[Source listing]
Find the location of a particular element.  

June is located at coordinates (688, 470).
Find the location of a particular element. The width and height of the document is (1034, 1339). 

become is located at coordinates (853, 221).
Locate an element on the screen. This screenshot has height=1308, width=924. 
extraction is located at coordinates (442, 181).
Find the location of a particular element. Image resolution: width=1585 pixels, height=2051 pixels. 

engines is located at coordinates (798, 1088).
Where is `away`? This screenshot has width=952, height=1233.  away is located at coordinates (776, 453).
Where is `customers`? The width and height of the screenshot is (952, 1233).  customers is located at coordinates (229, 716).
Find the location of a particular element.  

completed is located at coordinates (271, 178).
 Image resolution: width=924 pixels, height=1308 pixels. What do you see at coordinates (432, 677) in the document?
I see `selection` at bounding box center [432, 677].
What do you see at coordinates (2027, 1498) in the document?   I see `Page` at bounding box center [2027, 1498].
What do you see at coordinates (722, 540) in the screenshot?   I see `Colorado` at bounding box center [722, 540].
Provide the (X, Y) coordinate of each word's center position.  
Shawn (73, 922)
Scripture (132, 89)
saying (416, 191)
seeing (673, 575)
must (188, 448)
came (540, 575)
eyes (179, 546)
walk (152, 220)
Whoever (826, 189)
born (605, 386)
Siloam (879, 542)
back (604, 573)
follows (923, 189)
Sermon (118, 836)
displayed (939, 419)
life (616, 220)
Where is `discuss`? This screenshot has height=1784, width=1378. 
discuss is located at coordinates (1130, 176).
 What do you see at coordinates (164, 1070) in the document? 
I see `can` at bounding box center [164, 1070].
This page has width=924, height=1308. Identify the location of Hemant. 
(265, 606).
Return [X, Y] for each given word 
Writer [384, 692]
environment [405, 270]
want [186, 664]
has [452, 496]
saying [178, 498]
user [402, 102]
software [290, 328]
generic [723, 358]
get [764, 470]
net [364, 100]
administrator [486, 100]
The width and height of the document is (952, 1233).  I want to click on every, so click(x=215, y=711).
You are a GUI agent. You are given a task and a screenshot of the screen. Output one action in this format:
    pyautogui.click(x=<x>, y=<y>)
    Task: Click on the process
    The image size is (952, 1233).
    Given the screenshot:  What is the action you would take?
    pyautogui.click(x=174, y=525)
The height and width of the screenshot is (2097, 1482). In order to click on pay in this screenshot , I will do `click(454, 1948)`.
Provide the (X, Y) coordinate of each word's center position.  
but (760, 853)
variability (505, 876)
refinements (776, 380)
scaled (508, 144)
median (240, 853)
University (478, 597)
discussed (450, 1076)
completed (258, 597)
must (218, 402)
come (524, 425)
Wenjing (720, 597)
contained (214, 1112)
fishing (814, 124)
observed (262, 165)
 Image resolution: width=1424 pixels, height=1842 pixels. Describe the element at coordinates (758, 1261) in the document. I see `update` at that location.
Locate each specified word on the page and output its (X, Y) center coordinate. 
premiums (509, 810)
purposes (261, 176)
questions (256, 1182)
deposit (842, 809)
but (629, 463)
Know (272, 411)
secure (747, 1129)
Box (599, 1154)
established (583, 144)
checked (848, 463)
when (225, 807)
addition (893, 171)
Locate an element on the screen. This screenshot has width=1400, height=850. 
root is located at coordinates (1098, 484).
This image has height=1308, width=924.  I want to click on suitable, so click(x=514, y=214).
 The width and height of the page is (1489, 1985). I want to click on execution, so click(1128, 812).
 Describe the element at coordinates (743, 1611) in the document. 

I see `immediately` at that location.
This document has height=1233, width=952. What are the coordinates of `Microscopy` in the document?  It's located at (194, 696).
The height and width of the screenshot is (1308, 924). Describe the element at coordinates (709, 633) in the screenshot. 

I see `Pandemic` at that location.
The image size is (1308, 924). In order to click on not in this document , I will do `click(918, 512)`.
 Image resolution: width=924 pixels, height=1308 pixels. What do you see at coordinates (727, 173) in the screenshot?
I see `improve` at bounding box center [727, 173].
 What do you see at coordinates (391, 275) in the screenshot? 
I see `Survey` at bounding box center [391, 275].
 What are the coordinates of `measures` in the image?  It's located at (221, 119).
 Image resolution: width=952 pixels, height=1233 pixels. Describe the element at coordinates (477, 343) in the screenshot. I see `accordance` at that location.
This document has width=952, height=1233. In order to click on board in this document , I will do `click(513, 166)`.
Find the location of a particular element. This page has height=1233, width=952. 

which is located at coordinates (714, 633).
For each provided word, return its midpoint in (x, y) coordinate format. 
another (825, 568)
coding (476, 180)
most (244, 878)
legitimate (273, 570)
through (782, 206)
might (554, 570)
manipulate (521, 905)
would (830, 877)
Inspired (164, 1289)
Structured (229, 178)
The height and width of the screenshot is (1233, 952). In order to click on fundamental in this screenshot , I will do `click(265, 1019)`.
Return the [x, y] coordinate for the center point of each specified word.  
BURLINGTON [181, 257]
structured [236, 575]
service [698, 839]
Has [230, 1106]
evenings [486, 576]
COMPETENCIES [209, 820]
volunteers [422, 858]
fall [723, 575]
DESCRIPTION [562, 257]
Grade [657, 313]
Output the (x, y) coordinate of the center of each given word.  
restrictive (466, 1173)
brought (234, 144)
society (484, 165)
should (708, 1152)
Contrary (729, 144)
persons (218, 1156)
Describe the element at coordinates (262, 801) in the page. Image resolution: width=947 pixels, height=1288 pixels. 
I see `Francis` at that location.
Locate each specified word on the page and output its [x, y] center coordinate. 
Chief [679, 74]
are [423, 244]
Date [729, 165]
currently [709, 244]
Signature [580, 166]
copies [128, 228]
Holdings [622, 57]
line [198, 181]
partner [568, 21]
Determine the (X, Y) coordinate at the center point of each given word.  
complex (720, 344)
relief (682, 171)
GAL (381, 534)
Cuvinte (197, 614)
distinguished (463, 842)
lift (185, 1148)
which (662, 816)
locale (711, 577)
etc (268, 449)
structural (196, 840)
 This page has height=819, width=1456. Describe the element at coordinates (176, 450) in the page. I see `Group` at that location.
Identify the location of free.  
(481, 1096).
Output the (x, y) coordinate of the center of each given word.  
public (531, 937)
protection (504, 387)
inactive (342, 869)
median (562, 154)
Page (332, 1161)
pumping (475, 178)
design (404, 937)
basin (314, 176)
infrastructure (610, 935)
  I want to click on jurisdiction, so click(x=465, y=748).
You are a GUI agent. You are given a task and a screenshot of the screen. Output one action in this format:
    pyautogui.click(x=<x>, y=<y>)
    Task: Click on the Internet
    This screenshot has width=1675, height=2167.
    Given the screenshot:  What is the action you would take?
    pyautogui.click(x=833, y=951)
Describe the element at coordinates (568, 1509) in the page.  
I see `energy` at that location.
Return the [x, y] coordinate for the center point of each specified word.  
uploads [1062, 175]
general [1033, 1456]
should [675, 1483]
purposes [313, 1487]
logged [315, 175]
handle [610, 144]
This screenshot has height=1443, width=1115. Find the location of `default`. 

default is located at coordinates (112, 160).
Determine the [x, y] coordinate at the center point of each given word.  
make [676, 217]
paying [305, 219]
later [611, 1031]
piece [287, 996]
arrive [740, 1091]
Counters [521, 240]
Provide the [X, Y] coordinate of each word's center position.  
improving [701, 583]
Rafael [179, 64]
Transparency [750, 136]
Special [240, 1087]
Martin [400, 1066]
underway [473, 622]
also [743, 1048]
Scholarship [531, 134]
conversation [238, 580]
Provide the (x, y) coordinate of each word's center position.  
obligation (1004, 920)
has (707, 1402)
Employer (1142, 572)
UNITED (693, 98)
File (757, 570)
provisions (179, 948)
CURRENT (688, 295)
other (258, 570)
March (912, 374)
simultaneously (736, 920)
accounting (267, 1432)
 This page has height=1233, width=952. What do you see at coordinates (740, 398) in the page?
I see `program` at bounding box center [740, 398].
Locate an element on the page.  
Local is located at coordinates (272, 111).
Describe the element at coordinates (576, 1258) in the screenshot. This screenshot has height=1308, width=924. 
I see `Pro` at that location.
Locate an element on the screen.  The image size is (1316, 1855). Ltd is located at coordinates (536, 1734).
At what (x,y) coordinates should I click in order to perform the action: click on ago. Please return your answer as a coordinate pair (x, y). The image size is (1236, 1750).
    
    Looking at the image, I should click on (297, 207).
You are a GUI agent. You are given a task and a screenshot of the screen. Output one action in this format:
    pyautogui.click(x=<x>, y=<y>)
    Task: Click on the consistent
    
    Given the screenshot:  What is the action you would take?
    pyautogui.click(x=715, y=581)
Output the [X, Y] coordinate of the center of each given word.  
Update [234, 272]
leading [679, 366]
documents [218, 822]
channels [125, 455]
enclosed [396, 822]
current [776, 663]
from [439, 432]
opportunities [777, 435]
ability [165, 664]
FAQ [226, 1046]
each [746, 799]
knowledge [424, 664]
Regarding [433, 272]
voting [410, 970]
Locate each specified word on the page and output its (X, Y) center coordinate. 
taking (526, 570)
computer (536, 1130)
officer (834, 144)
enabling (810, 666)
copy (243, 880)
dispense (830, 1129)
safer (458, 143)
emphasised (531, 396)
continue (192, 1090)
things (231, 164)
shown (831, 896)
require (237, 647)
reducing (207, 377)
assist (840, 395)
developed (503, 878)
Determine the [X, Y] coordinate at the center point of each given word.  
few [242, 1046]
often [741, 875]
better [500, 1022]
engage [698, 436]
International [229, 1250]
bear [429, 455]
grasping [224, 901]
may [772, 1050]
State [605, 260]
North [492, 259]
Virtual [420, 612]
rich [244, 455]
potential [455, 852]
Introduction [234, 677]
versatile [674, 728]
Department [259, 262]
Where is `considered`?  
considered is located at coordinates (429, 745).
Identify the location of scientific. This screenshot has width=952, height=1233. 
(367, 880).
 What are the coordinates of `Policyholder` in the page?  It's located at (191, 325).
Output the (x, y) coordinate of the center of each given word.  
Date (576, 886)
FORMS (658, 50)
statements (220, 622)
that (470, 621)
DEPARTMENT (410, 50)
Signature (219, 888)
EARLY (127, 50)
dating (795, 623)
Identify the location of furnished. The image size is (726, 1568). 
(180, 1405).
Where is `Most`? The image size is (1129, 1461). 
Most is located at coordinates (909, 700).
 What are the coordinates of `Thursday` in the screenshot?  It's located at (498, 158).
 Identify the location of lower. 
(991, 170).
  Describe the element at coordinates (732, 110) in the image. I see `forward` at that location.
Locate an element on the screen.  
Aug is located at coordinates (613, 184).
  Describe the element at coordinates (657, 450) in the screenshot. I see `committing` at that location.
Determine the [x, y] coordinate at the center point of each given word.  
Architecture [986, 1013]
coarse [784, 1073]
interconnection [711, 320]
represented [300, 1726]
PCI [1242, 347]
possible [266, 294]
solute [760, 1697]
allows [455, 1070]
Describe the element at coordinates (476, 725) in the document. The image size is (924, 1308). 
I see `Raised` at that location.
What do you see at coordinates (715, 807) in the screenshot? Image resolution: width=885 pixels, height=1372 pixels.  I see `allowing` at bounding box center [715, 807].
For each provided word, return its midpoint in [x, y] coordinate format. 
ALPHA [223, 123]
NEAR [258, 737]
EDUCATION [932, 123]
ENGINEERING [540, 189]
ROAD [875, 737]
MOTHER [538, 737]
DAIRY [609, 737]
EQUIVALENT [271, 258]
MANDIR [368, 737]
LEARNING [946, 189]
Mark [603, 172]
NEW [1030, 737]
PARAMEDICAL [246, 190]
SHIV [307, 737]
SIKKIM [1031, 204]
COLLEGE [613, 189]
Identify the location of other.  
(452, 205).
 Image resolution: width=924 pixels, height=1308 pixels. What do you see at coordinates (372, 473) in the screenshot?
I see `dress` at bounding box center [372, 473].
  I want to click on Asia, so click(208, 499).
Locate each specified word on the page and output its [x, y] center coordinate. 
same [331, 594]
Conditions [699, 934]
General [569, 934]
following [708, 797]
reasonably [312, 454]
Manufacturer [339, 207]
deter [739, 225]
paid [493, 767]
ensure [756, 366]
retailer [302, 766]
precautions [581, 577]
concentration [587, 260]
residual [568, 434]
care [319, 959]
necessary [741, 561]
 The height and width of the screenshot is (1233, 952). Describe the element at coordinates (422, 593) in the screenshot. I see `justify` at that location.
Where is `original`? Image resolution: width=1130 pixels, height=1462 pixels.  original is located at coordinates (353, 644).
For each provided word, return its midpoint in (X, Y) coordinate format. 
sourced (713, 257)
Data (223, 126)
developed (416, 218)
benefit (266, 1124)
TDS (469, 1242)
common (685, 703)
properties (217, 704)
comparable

_What is needed_
Pick out each line in the listing above that contains the string "Find", and copy those lines in order.

_Output_
Find the location of a particular element.  
Find the location of a particular element. The width and height of the document is (1034, 1339). 
Find the location of a particular element. Image resolution: width=1585 pixels, height=2051 pixels. 
Find the location of a particular element.  
Find the location of a particular element. This page has height=1233, width=952. 
This screenshot has height=1443, width=1115. Find the location of `default`. 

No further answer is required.